OK, I had not heard of Lambic and that’s mainly because I am not a big beer drinker, but this was something of a revelation …and a delicious one.
Lambic is a style of beer brewed mainly in the Pajottenland region of Belgium. These beers include gueuze and kriek lambic, which are both striking and rather unique beverages. Lambic differs from most other beers in that it is fermented through exposure to natural wild yeasts. These are found on many plants and fruits. Also, a bacterium native to the Zenne valley plays a part. These give the resulting beers their distinctive characteristics: dry and cidery, usually with a sour but delightfully mouthwatering aftertaste.
The beer is generally brewed from a grist containing around 65% barley malt and 35% unmalted wheat. The wort is cooled overnight in a shallow metal basin called a coolship. This exposes the wort to those friendly enzymes. The process usually takes place between October and May as in the summer months there are too many unfavourable bacteria in the air.

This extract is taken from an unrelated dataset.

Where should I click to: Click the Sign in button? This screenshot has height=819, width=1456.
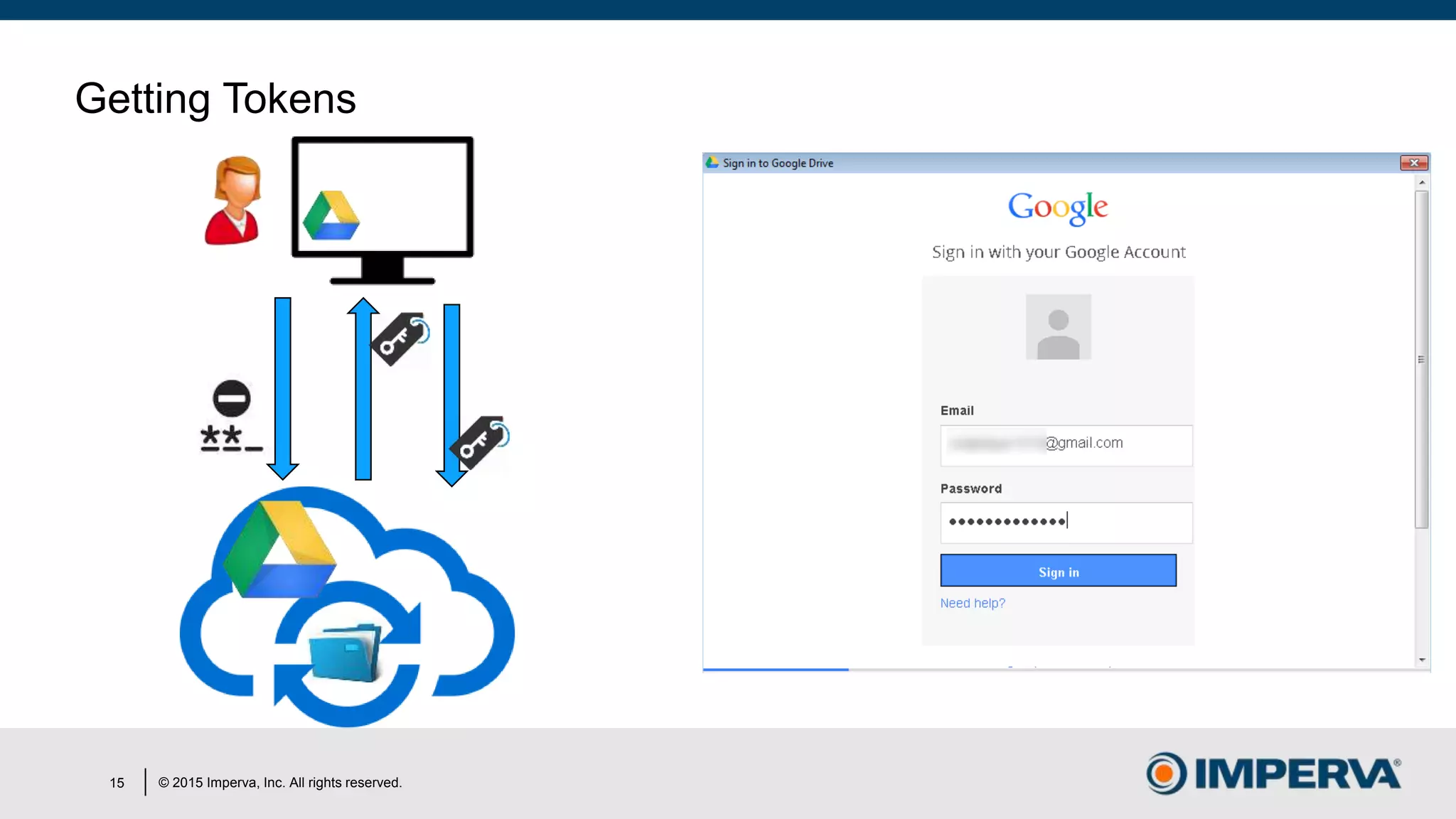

The Lambic which one finds for sale is usually a blend of at least two different beers. Unblended lambic is a cloudy, uncarbonated, sour beer that is rarely available on tap. Draught versions are generally described as either jonge or oude, young or old.
A second fermentation
Gueuze is made by blending young (1-year-old) and old (2- to 3-year-old) lambics, which are then bottled for a second fermentation. Traditionally, gueuze is made in champagne bottles, which hold either 375 millilitres or 750 millilitres. The wild yeasts that are specific to lambic beers give gueuze its celebrated dry and sour flavour. That is actually a rather unflattering description of a beer which I find rather appealing – I could imagine that this would work well as an aperitif instead of the more predictable prosecco.

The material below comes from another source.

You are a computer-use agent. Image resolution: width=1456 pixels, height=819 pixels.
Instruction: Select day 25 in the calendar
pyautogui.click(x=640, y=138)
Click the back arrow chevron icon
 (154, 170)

Kriek lambic is a style of Belgian beer made by fermenting lambic with sour cherries. It isn’t an over-sweet ‘drink for the girls’. These days the fruit is often imported from other parts of Europe. The name comes from the Flemish word for this type of cherry.
Using lambic beer as a base, sour cherries and their stones are added. The cherries are allowed to remain in the beer for a number of months, causing a refermentation. Typically, all the sugar is converted to alcohol so there will be pronounced cherry flavour but without sweetness. There is a further maturation step after the cherries are removed. Some lambic brewers have added sugar to their cherry beers, to appeal to a broader consumer market.
A couple of breweries to visit:
Lindemans Brewery is a Belgian family brewery in Vlezenbeek, a small town southwest of Brussels. Lindemans was founded in 1822 by Frans Lindemans. The brewery is still a family company, formerly run by brothers Nestor and Rene, with their sons Dirk and Geert taking over the company.
Visit Lindemans Brewery here: https://www.lindemans.be/
Timmermans Brewery is a lambic brewery in Itterbeek and was founded in 1702. A few miles from Brussels, it was owned by Jan Vandermeulen. Timmermans Oude Gueuze was voted “World’s Best Sour Beer” at the prestigious World Beer Awards 2015.
Visit Timmermans Brewery here: http://brtimmermans.be
Belgium is a beer enthusiast’s paradise. It’s a country with beer heritage aplenty and much loved by those who are interested in brewing and tasting and appreciating the craft. There are festivals throughout the year, too!